In the space of 12 months, Britain has left the European Union and Donald Trump — a candidate no reasonable pundit took seriously a year ago — is now the leader of the free world.
The media is still full of questions. How did this happen? Who voted for it? But perhaps the more interesting question is, how did the pundits and pollsters get it so wrong and what can we learn from it for our organisations?
One theory stands out above the rest: there was an undetected feedback loop in both samples. Put simply, both Brexit and the US election presented two choices, one of which was regarded as largely unfashionable in mainstream conversations.
This socially unfavourable choice causes a person who supports that view to second guess who they share their opinion with. Instead, they share it when they feel it is safe to do so. They share it when it counts. And then we get vote shock.
In many organisations the same effect is likely to be at work when you undertake an employee engagement survey or a pulse check. In each case, these instruments suffer in that they have “ideal results”.
When confronted by a perceived apparatus of the establishment, employees are less likely to share opinions that deviate from these ideal responses — for fear of reprisal.
The characteristics that make them attractive to leaders and human resources departments — external benchmarking, statistical normalisation and longitudinal analysis — mean such tools are more prone than opinion polls to gaming.
When a measure becomes a target it ceases to be a useful measure. Put simply, your people know what the right answers are — even if it is not what they think.
If they hold unfashionable opinions, they may well be under pressure to give the “right answers” instead. Just as we saw with Brexit and the US election.
So what then do we do? We know uncertainty in this type of work increases with distance from the action. The more separated we are from the source, the further we are away from knowing the real opinions prevailing within our organisations.
The right approach is simple but unglamorous. Ensure you don’t put all your trust in the polls. Go and talk to your people instead. Watch what they do. And join the conversations already taking place.
Find out for yourself, first person. Generously listen to them — actually listen. Listen to their concerns, goals and fears. In due course, they will learn to confide in you.

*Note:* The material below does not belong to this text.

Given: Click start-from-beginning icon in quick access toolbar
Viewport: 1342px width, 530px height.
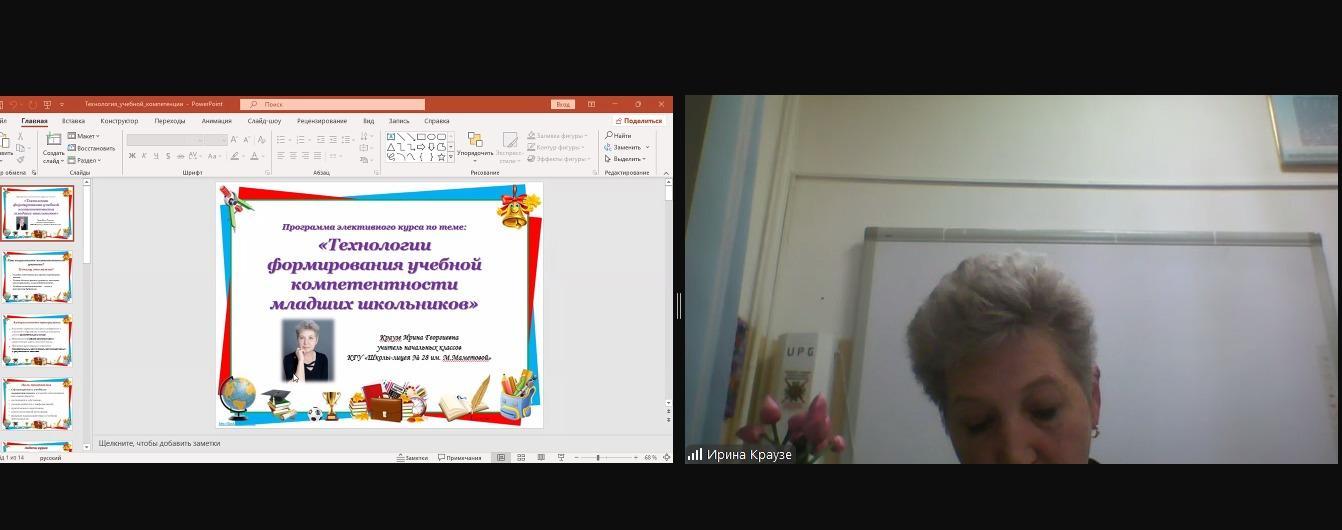Looking at the screenshot, I should pos(47,104).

They will share what keeps them up at night and not blindly feed you what they think is expected of them.
Yes, it is easier to do mass polling and, yes, the numbers can prove comforting — particularly when our leaders start ensuring those numbers head in the right direction. But if Trump and Brexit have taught us anything, it is that it is better to know uncomfortable truths than to remain blissfully ignorant until the day of reckoning.
Chris Maxwell is a co-founder at 10,000 Hours, a firm specialising in helping leaders work in uncertainty.